Prenons le cas de Dominique Reynié. Il fait beaucoup moins bien que Jean Michel Henryot aux cantonales. En moins d’un an, la droite perd 14%, ce qui au passage devrait sérieusement inquiéter la majorité municipale qui voit ainsi sa politique locale sérieusement sanctionnée. A cet égard, Brigitte Barèges a tenu un peu mieux son électorat, même si elle aussi enregistre de sérieuses pertes.

Du côté de Carole Delga, les résultats sont tout aussi désastreux. Elle obtient sur Moissac le même score que le radical P. Guillamat lors de la dernière élection départementale. Elle a donc perdu plus de 11% des électeurs de gauche qui avaient alors choisi Frank Bousquet. Il est vrai qu’une partie de la gauche socialiste et apparentés a très mal vécu les oukases de Jean Michel Baylet, imposant sa protégée Sylvia Pinel comme tête de liste dans le département. Et le moins qu’on puisse dire, c’est que « le renfort » de la ministre du logement n’a guère été profitable à la candidate socialiste qui fait 4 points de moins que son score régional (24%).
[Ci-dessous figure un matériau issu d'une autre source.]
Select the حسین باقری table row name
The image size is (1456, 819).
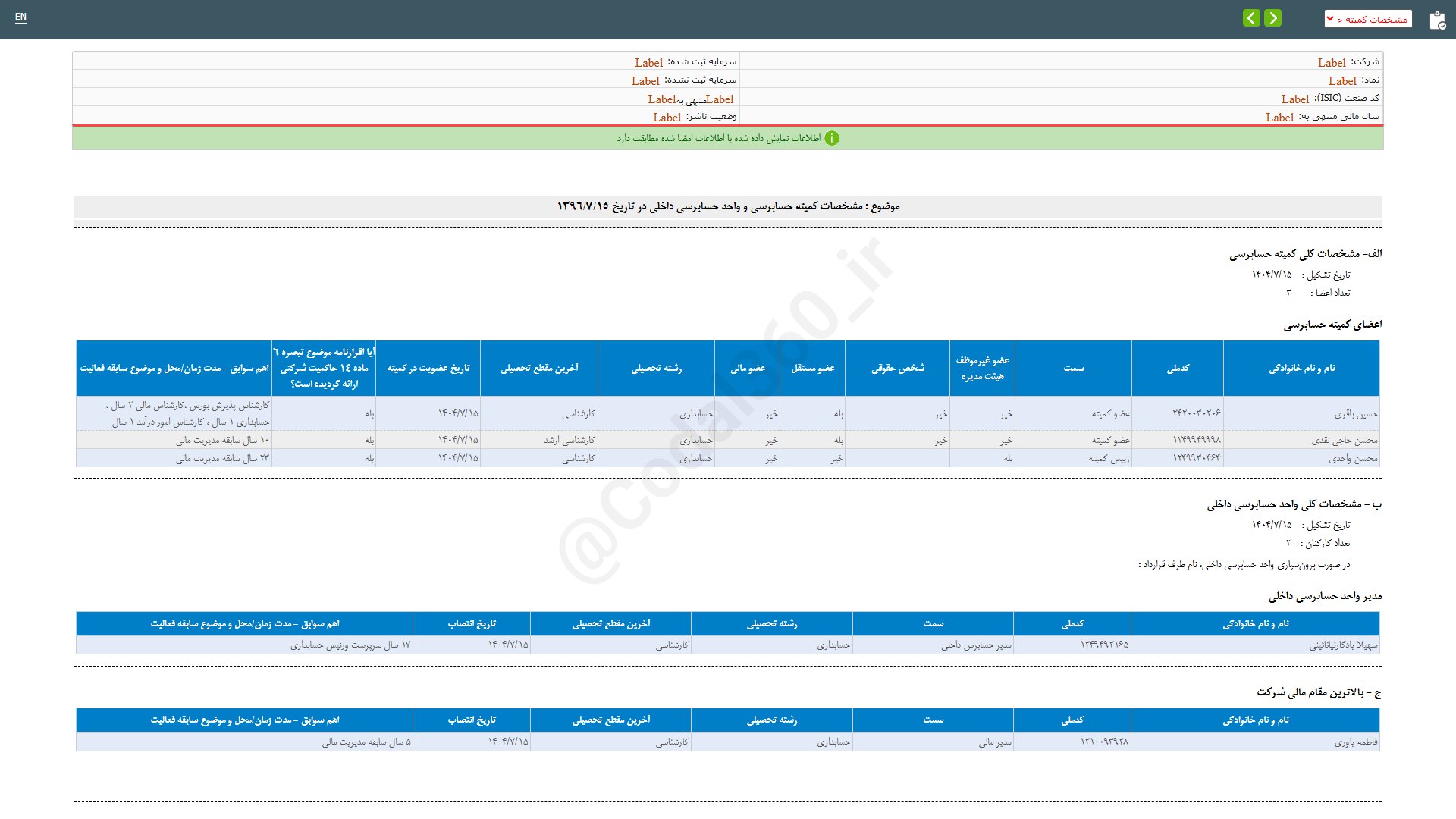tap(1355, 414)
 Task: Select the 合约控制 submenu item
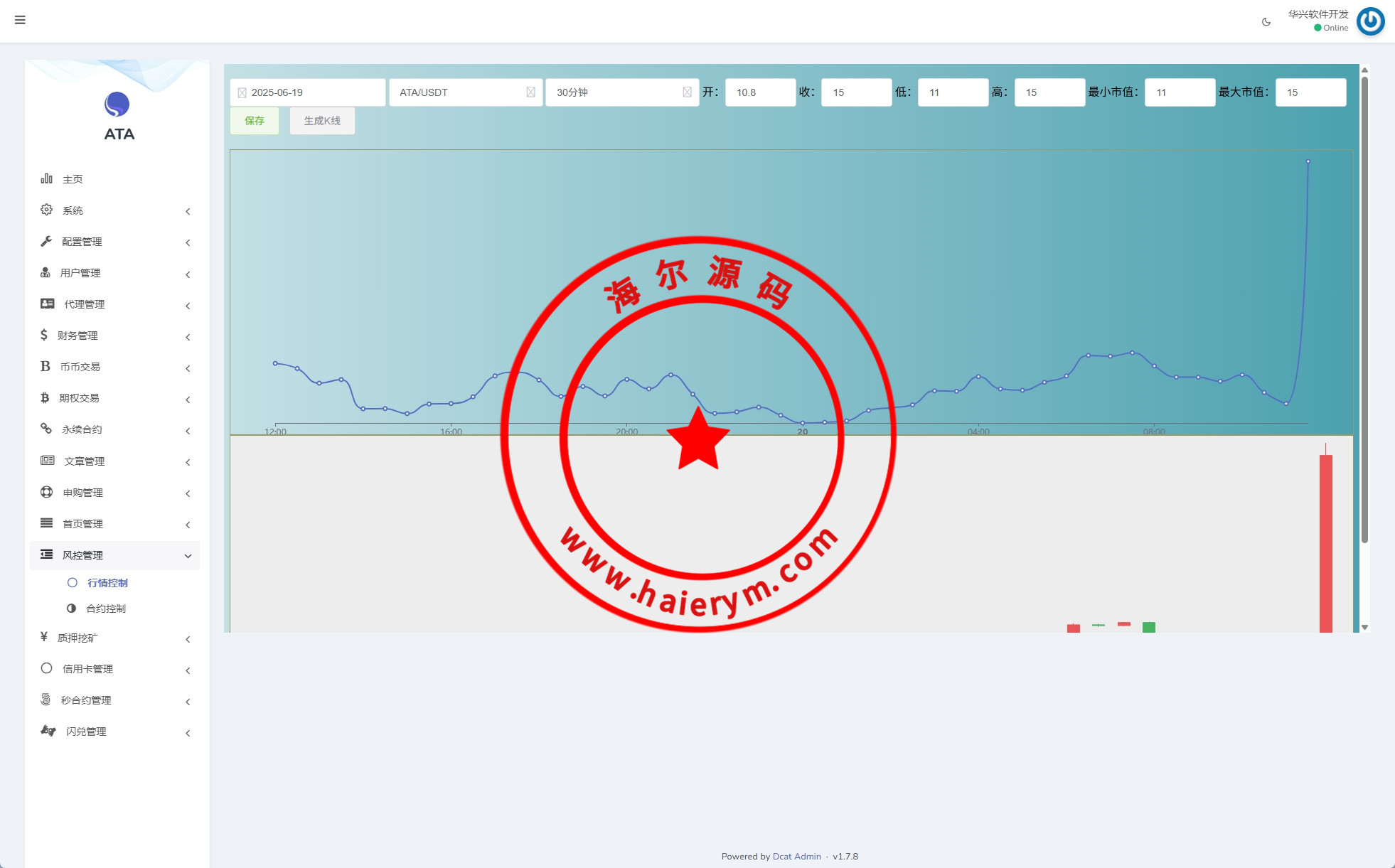tap(106, 609)
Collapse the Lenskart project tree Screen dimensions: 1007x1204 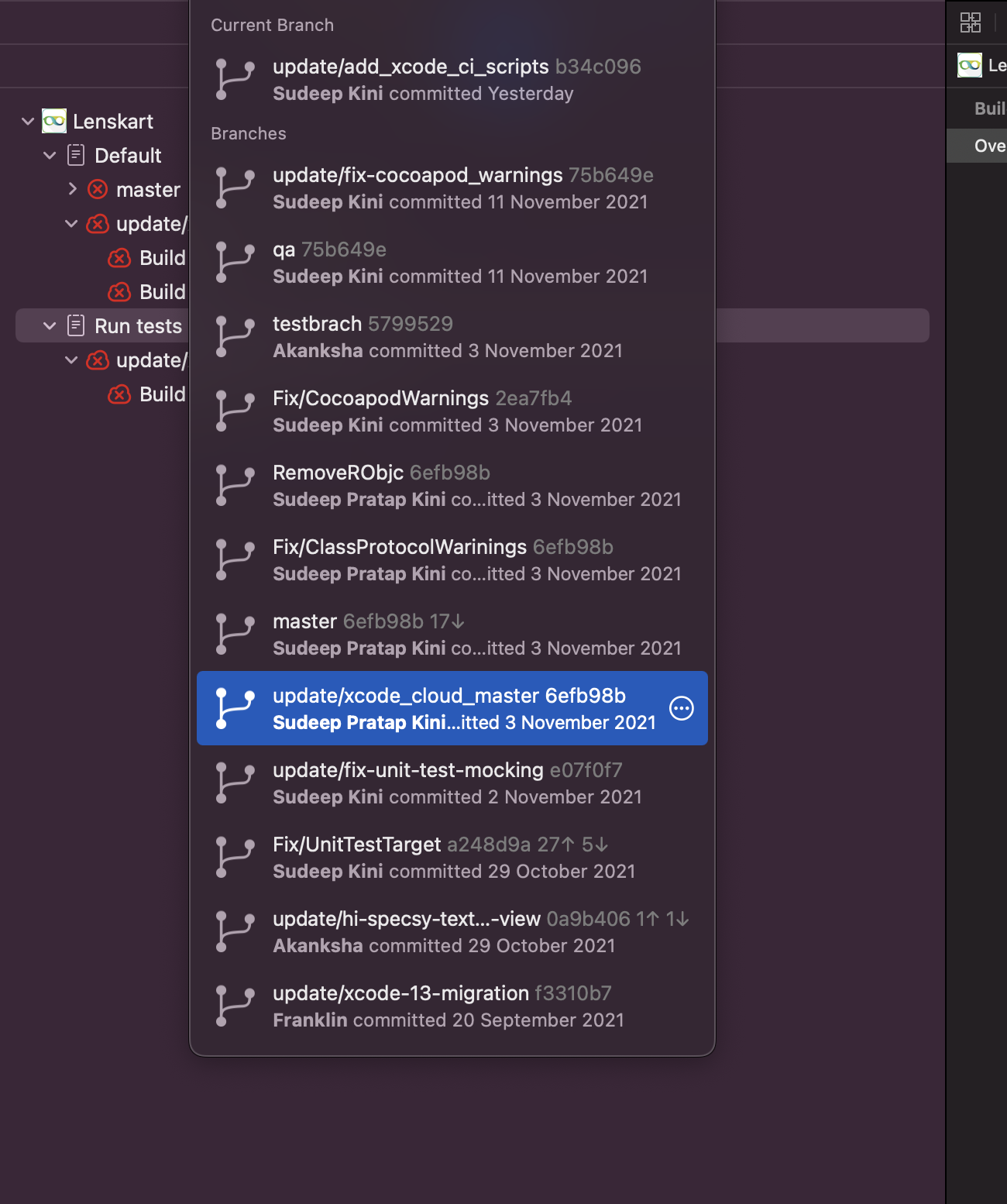(28, 121)
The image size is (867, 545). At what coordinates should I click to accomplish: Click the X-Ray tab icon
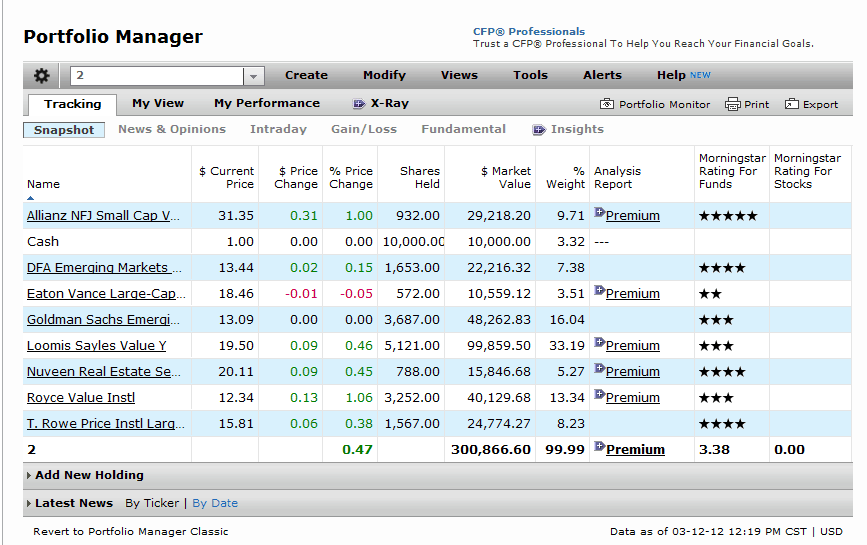359,104
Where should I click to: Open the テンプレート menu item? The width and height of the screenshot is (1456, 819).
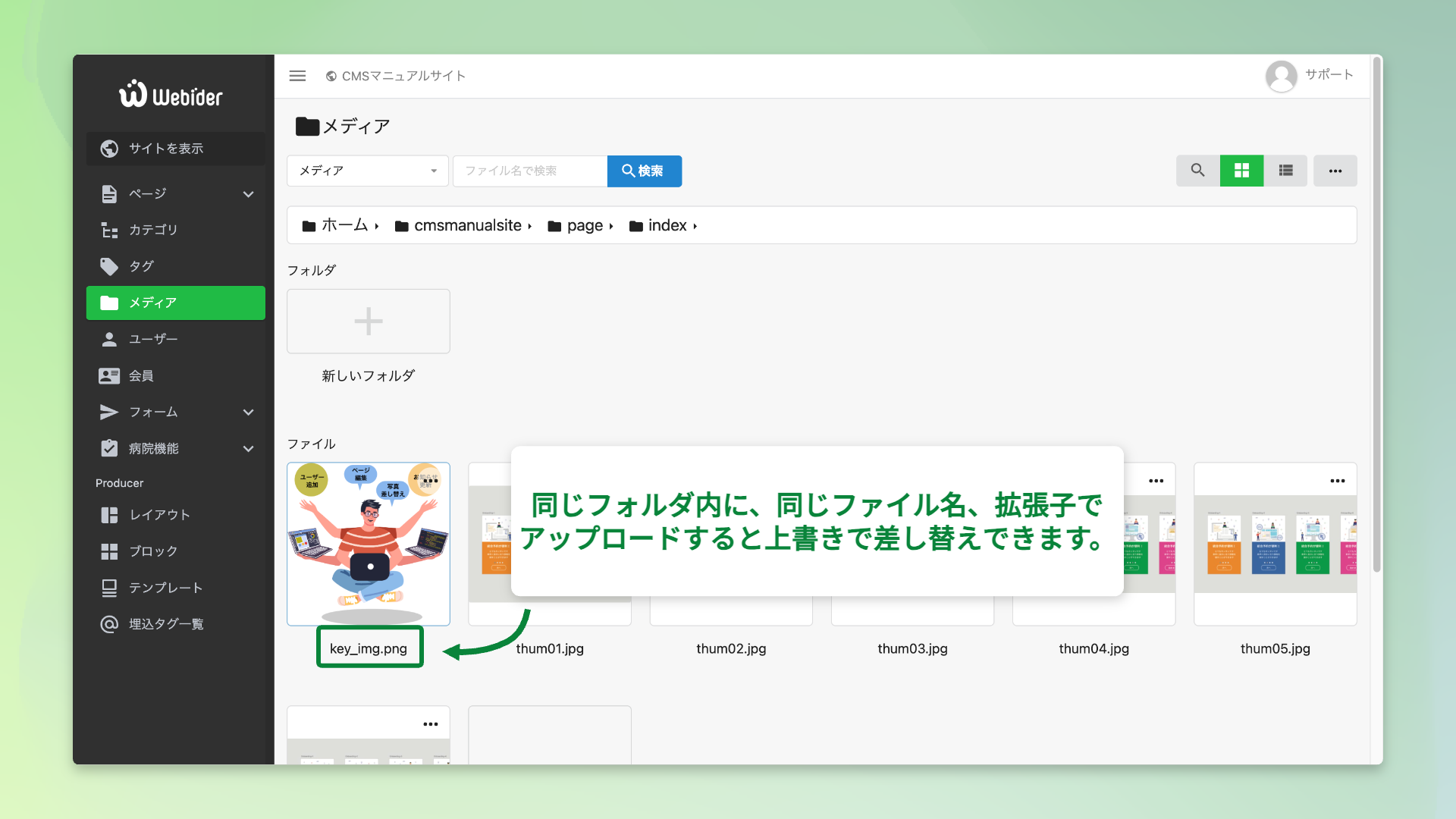click(x=165, y=588)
EE-LV n’a pas non plus de quoi pavoiser. Avec ses 8%, G. Onesta n’améliore que de deux points le score du Front de gauche aux dernières départementales (6%).

Le deuxième tour s’annonce donc compliqué pour Carole Delga qui va devoir, à Moissac, comme ailleurs, faire le plein des voix de gauche et gagner sur les abstentionnistes, pour l’emporter. Un accord a été trouvé avec G. Onesta qui devant le péril a mis sous le boisseau ses critiques contre la gestion Malvy et le programme Delga. Mais pour que les électeurs n’aient pas le sentiment d’assister une fois de plus à un rabibochage purement politicien, la nouvelle liste va devoir, il lui reste 4 jours pleins, convaincre qu’elle ne fait pas front commun, juste pour contrer le Front.